#### PROBLEM TO WORK ON
All of the entries below should be copied exactly as they appear.

EXERCISE MATERIAL START

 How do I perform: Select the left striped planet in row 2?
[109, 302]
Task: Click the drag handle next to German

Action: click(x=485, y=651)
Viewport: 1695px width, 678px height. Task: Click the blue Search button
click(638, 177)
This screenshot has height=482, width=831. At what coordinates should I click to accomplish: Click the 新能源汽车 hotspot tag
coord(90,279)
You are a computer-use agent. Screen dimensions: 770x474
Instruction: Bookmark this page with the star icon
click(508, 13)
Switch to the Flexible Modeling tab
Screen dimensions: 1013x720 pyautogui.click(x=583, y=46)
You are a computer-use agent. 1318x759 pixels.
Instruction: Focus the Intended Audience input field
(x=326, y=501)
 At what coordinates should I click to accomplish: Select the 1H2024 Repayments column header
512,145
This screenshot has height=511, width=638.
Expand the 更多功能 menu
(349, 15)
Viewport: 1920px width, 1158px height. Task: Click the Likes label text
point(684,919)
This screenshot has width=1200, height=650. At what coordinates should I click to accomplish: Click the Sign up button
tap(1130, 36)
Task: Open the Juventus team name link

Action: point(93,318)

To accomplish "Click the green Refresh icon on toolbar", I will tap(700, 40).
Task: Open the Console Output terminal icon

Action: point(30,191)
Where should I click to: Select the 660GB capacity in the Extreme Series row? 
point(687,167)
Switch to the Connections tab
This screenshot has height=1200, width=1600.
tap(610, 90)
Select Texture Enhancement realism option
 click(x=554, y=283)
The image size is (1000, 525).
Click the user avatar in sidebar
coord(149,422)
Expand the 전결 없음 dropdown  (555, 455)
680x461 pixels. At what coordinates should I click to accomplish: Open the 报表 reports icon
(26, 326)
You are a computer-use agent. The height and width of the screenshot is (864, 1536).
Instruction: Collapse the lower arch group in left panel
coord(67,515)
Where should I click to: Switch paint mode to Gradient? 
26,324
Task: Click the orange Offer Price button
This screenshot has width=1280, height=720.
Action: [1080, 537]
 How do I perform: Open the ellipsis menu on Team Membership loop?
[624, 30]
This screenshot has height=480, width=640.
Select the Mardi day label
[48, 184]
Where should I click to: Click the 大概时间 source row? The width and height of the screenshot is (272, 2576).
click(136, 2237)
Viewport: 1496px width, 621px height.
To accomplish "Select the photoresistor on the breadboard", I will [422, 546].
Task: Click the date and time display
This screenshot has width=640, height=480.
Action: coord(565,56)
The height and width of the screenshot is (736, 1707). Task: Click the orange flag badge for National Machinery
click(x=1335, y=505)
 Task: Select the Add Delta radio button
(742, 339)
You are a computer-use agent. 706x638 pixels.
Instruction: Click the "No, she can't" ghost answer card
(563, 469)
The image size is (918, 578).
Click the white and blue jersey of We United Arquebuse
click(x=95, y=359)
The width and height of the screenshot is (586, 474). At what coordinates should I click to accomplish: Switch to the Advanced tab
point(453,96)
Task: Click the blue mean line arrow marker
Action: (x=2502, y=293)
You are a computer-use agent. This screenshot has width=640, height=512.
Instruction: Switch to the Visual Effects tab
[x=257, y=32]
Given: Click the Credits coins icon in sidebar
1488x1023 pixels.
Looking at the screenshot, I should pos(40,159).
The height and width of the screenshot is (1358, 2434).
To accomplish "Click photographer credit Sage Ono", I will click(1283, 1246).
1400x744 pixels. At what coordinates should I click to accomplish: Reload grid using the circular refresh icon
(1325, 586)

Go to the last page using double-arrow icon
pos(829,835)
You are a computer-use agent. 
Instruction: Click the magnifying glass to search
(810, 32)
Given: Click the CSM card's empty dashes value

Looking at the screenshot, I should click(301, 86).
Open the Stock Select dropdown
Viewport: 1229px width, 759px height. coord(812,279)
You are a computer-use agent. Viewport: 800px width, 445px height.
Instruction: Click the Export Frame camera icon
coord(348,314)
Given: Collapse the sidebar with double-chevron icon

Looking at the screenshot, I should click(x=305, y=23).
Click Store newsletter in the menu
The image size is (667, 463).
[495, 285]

EXERCISE MATERIAL END

#### ANSWER
 How do I perform: Select the left striped planet in row 2?
[109, 302]
Task: Click the drag handle next to German

Action: click(x=485, y=651)
Viewport: 1695px width, 678px height. Task: Click the blue Search button
click(638, 177)
This screenshot has height=482, width=831. At what coordinates should I click to accomplish: Click the 新能源汽车 hotspot tag
coord(90,279)
You are a computer-use agent. Screen dimensions: 770x474
Instruction: Bookmark this page with the star icon
click(508, 13)
Switch to the Flexible Modeling tab
Screen dimensions: 1013x720 pyautogui.click(x=583, y=46)
You are a computer-use agent. 1318x759 pixels.
Instruction: Focus the Intended Audience input field
(x=326, y=501)
 At what coordinates should I click to accomplish: Select the 1H2024 Repayments column header
512,145
This screenshot has height=511, width=638.
Expand the 更多功能 menu
(349, 15)
Viewport: 1920px width, 1158px height. Task: Click the Likes label text
point(684,919)
This screenshot has width=1200, height=650. At what coordinates should I click to accomplish: Click the Sign up button
tap(1130, 36)
Task: Open the Juventus team name link

Action: point(93,318)

To accomplish "Click the green Refresh icon on toolbar", I will tap(700, 40).
Task: Open the Console Output terminal icon

Action: point(30,191)
Where should I click to: Select the 660GB capacity in the Extreme Series row? 
point(687,167)
Switch to the Connections tab
This screenshot has height=1200, width=1600.
tap(610, 90)
Select Texture Enhancement realism option
 click(x=554, y=283)
The image size is (1000, 525).
Click the user avatar in sidebar
coord(149,422)
Expand the 전결 없음 dropdown  (555, 455)
680x461 pixels. At what coordinates should I click to accomplish: Open the 报表 reports icon
(26, 326)
You are a computer-use agent. The height and width of the screenshot is (864, 1536).
Instruction: Collapse the lower arch group in left panel
coord(67,515)
Where should I click to: Switch paint mode to Gradient? 
26,324
Task: Click the orange Offer Price button
This screenshot has width=1280, height=720.
Action: [1080, 537]
 How do I perform: Open the ellipsis menu on Team Membership loop?
[624, 30]
This screenshot has height=480, width=640.
Select the Mardi day label
[48, 184]
Where should I click to: Click the 大概时间 source row? The width and height of the screenshot is (272, 2576).
click(136, 2237)
Viewport: 1496px width, 621px height.
To accomplish "Select the photoresistor on the breadboard", I will [422, 546].
Task: Click the date and time display
This screenshot has width=640, height=480.
Action: coord(565,56)
The height and width of the screenshot is (736, 1707). Task: Click the orange flag badge for National Machinery
click(x=1335, y=505)
 Task: Select the Add Delta radio button
(742, 339)
You are a computer-use agent. 706x638 pixels.
Instruction: Click the "No, she can't" ghost answer card
(563, 469)
The image size is (918, 578).
Click the white and blue jersey of We United Arquebuse
click(x=95, y=359)
The width and height of the screenshot is (586, 474). At what coordinates should I click to accomplish: Switch to the Advanced tab
point(453,96)
Task: Click the blue mean line arrow marker
Action: (x=2502, y=293)
You are a computer-use agent. This screenshot has width=640, height=512.
Instruction: Switch to the Visual Effects tab
[x=257, y=32]
Given: Click the Credits coins icon in sidebar
1488x1023 pixels.
Looking at the screenshot, I should pos(40,159).
The height and width of the screenshot is (1358, 2434).
To accomplish "Click photographer credit Sage Ono", I will click(1283, 1246).
1400x744 pixels. At what coordinates should I click to accomplish: Reload grid using the circular refresh icon
(1325, 586)

Go to the last page using double-arrow icon
pos(829,835)
You are a computer-use agent. 
Instruction: Click the magnifying glass to search
(810, 32)
Given: Click the CSM card's empty dashes value

Looking at the screenshot, I should click(301, 86).
Open the Stock Select dropdown
Viewport: 1229px width, 759px height. coord(812,279)
You are a computer-use agent. Viewport: 800px width, 445px height.
Instruction: Click the Export Frame camera icon
coord(348,314)
Given: Collapse the sidebar with double-chevron icon

Looking at the screenshot, I should click(x=305, y=23).
Click Store newsletter in the menu
The image size is (667, 463).
[495, 285]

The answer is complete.